- Lehal Location in Punjab, India Lehal Lehal (India)
- Coordinates: 31°09′23″N 75°51′53″E﻿ / ﻿31.1564731°N 75.8647002°E
- Country: India
- State: Punjab
- District: Jalandhar

Government
- • Type: Panchayat raj
- • Body: Gram panchayat
- Elevation: 240 m (790 ft)

Population (2011)
- • Total: 1,114
- Sex ratio 559/555 ♂/♀

Languages
- • Official: Punjabi
- Time zone: UTC+5:30 (IST)
- PIN: 144502
- Telephone: 01826
- ISO 3166 code: IN-PB
- Vehicle registration: PB- 08
- Post office: Dosanjh Kalan
- Website: jalandhar.nic.in

= Lehal, Jalandhar =

Lehal is a village in Jalandhar district of Punjab State, India.
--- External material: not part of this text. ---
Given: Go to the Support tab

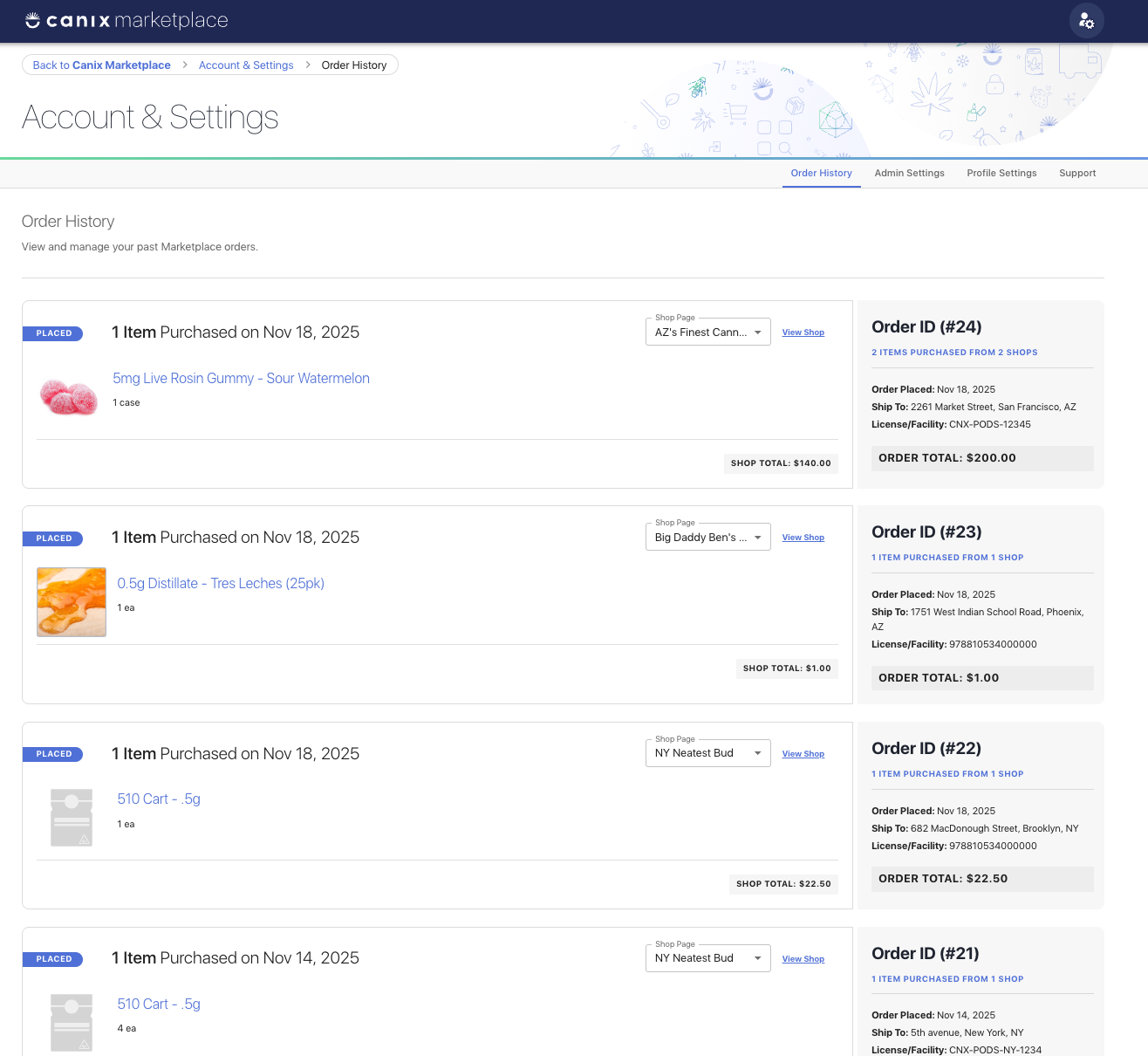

It is located 7.3 km away from postal head office in Dosanjh Kalan, 23.9 km from Phillaur, 37.8 km from district headquarter Jalandhar and 121 km from state capital Chandigarh. The village is administrated by a sarpanch who is an elected representative of village as per Panchayati raj (India).

== Demography ==

===Caste background===

Most of the people are from Forward Caste including Nanakpanthi Jātts which constitutes around 65.31% of total population in Lehal village of Babar-Akalis Patronage.

== Transport ==
Goraya railway station is the nearest train station; however, Phagwara Junction train station is 15.8 km away from the village. The village is 54.6 km away from domestic airport in Ludhiana and the nearest international airport is located in Chandigarh also Sri Guru Ram Dass Jee International Airport is the second nearest airport which is 132 km away in Amritsar.